As the country edges closer to the next Tripartite Elections in 2019, Malawi political parties represented in Parliament – except the governing Democratic Progressive Party (DPP) – have expressed support to the proposed amendment of the system of electing the President from the current First-Past-the-Post to the 50-plus-one system.
The 50-plus-one system means that a winning candidate should amass more than 50 percent of the votes to be crowned president. Currently, Malawi uses the First-Past-the-Post (FPTP) electoral system. This allows whoever gets more votes than other candidates to be crowned president irrespective of whether the margin is minimal or large.

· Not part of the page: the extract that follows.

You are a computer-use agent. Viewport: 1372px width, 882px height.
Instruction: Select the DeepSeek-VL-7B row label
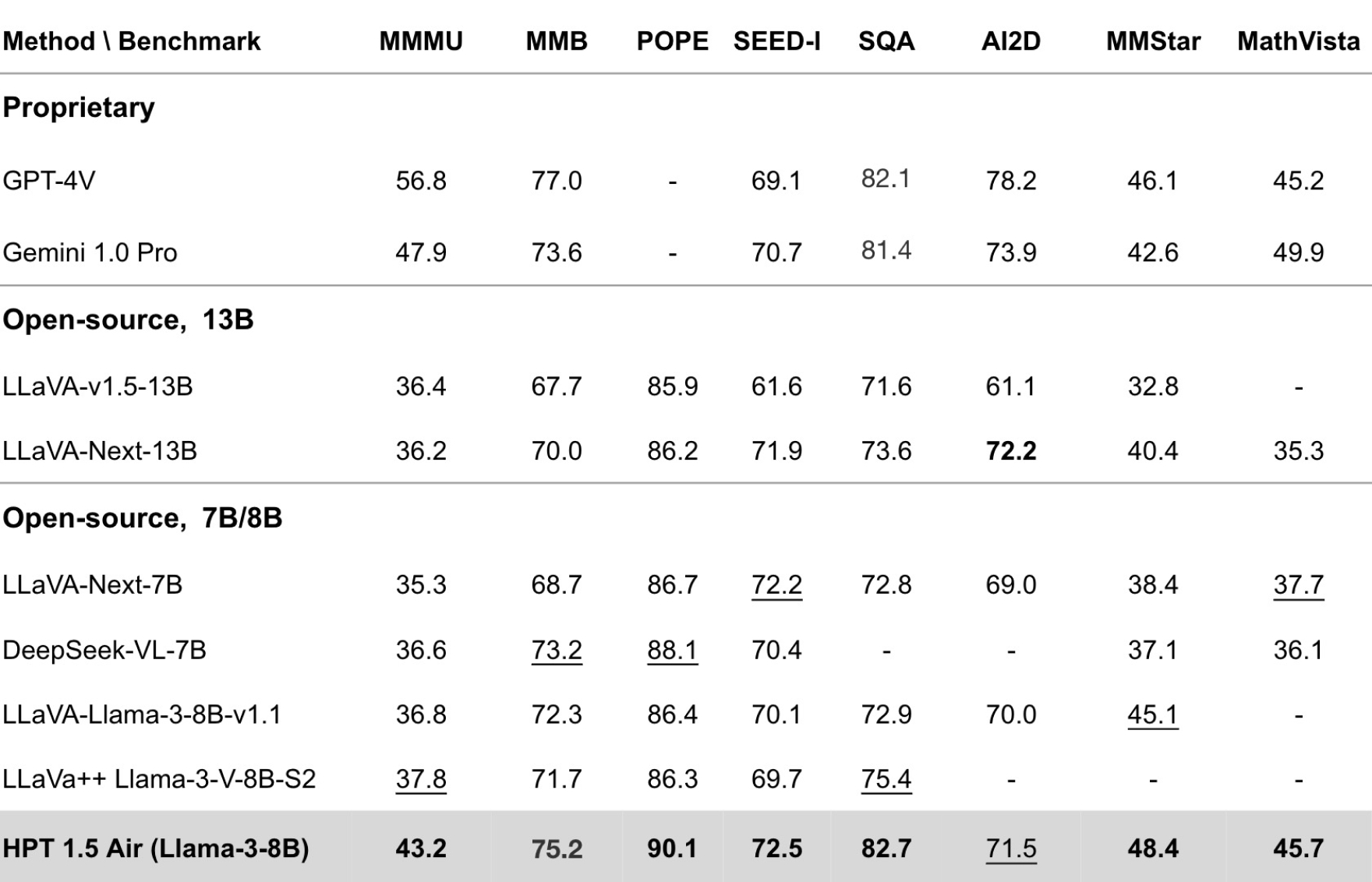tap(104, 650)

The Malawi Law Commission endorsed the proposed electoral reforms including the 50-plus-one system which is also called the Majoritarian electoral system in Political Science that allows the incumbent president to have legitimacy from the voters as most people will see the power of their votes being manifested in the man or woman they eventually send to State House.

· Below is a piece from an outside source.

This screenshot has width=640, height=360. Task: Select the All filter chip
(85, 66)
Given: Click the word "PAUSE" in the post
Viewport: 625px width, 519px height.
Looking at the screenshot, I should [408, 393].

Malawi Congress Party (MCP), Peoples Party (PP) and Alliance for Democracy have signalled that they will back a Bill on the proposed electoral reforms to enact the 50-plus-one presidential winning threshold in the new Constitution so that in future, Malawians should be governed by a president elected by a majority of voters.
“The opposition parties are pulling in one direction to support the electoral reforms,” Leader of Opposition and MCP president Lazarous Chakwera said in an interview with Nyasa Times.
PP leader in the House, Uladi Mussa said Malawians would not want to be ruled by a minority president again.
President Peter Mutharika won with only 36 percent of the vote.
“We will support the Bill to ensure the 50-plus-one presidential winning threshold is refleccted in the new Constitution,” said Mussa.
“Zambia implemented it and we all saw how it worked well. It is time we adopt the same,” he said.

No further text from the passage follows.